Pediatric congenital disorders ucsf gas 99 cents

Congenital disorders are those physical abnormalities that are present at birth. Complex birth defects affect about 3% of children born in the United States and are a major cause of death and illness among newborns. At UCSF, specialists in several disciplines work together to provide the best care possible to children with congenital disorders affecting the central nervous system, from diagnosis to rehabilitation and follow-up review. We are also committed to providing parents with the information and support they need to help their children.

Most birth defects are treated after the child is born, but thanks to advances in imaging techniques and diagnostic testing, many birth defects can be detected and treated before a child is born, sparing the child potentially devastating consequences after birth. The Fetal Treatment Center at UCSF was the first institution to develop fetal surgery techniques and is the world leader in fetal diagnosis and therapy with surgery and endoscopic techniques. It is a multidisciplinary center, with specialists in pediatric surgery and neurosurgery, genetics, obstetrics and perinatology, radiology, nursing, and neonatal medicine. The Center’s doctors, nurses, and staff coordinate every aspect of care, from diagnosis through long-term follow-up review as the child matures. Minimally invasive, closed-uterus surgical procedures using endoscopic techniques-called FETENDO-reduce the risk of preterm labor and delivery. The Fetal Treatment Center team’s surgeons pioneered FETENDO for several life-threatening congenital conditions.

Currently the Fetal Treatment Center is participating in the first clinical trial of fetal surgery for myelomeningocele – a condition which may cause paralysis, deformity, or hydrocephalus and is usually discovered during the second trimester. The Management of Myelomeningocele Study (MOMS) is a randomized trial that will compare the outcomes of infants treated in utero to those treated after birth. Investigators hope that early closure of the spinal cord will reduce the secondary injury that occurs in utero and potentially reduce some of the lifelong disabilities associated with spina bifida. Hydrocephalus

Hydrocephalus occurs when excess cerebrospinal fluid in the brain causes increased swelling and pressure, and can lead to enlargement of the head and cognitive dysfunction. Treatment involves surgical placement of a shunt to divert fluid away from the brain and into other parts of the body to be absorbed. Pediatric specialists in the Department of Neurological Surgery are collaborating with the Hydrocephalus Association, the Division of Child Neurology, and the Division of Neuroepidemiology in studies designed to define the incidence, prevalence, and long-term outcome for patients developing hydrocephalus in childhood. Chiari Malformation

A Chiari Type I malformation is present when the lowest portions of the brain, the cerebellar tonsils, descend ≥5 mm below the base of the skull. Most patients with a Chiari I malformation are probably asymptomatic and do not require surgery. However, a smaller group of patients will develop symptoms, the most common of which are suboccipital headache and neck pain. Other symptoms (extremity weakness, numbness, unsteadiness with walking, swallowing difficulties) are much less frequent. Not infrequently, these malformations are associated with the accumulation of cerebrospinal fluid within the core of the spinal cord and this is called syringomyelia. When patients are symptomatic from either the malformation or the syrinx, they may benefit from surgery to increase the space available for the cerebellum and brainstem at the skull base. This is accomplished by removing bone at the base of the posterior skull and, should the cerebellar tonsils drift down far enough, from the very top of the cervical spine. To provide additional space, the covering of the brain and spinal cord, the dura mater, is often opened and a “patch” is sewn in place. Following the decompression of a Chiari malformation, preoperative symptoms and the associated syrinx are expected to improve.

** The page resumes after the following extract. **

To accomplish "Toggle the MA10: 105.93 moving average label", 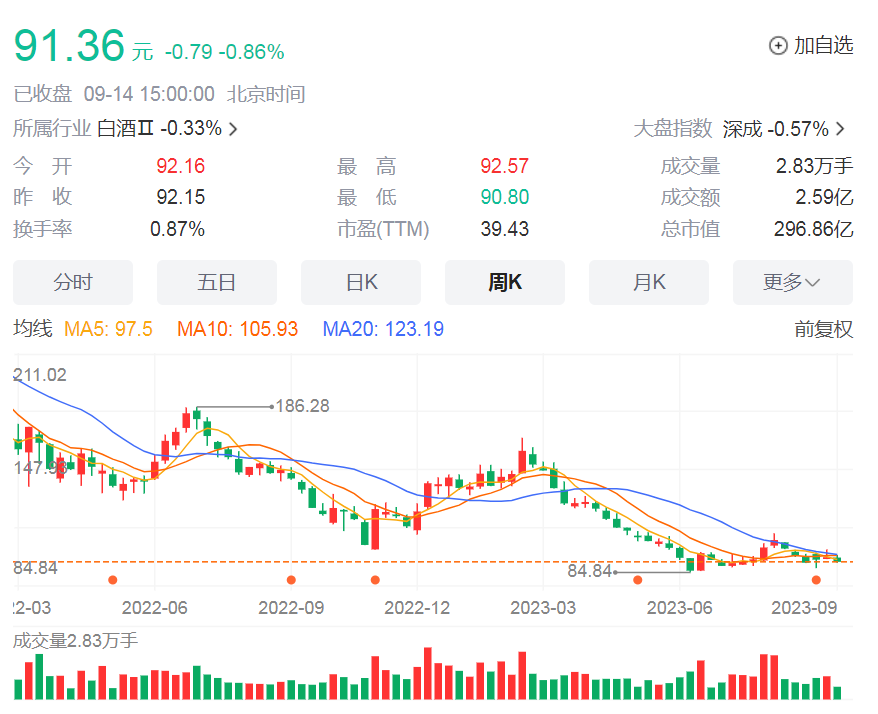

Craniosynostosis is defined by the premature closure of the sutures (the boundaries of the bone edges) of the skull. When this occurs, a bony ridge can sometimes be palpable or visible over this suture, but more apparent over time is the development of an abnormal head shape. On average, 1 in 2,000 children will be diagnosed with a craniosynostosis. It should be noted that this condition is primarily a problem of head shape and that the underyling brain structure and function are normal. In rare instances of multiple suture closure, the space within the skull becomes insufficient as the child grows and the intracranial pressure can increase. For either correction of head shape or relief of high pressure, surgery is corrective. Approximately fifty children a year undergo a surgical repair of craniosynostosis at UCSF. Early surgery minimizes the extent of head misshaping and is remarkably successful. In collaboration with the Center for Craniofacial Anomalies at UCSF, patients may either be treated with endoscopic repair or a more conventional reconstructive procedure.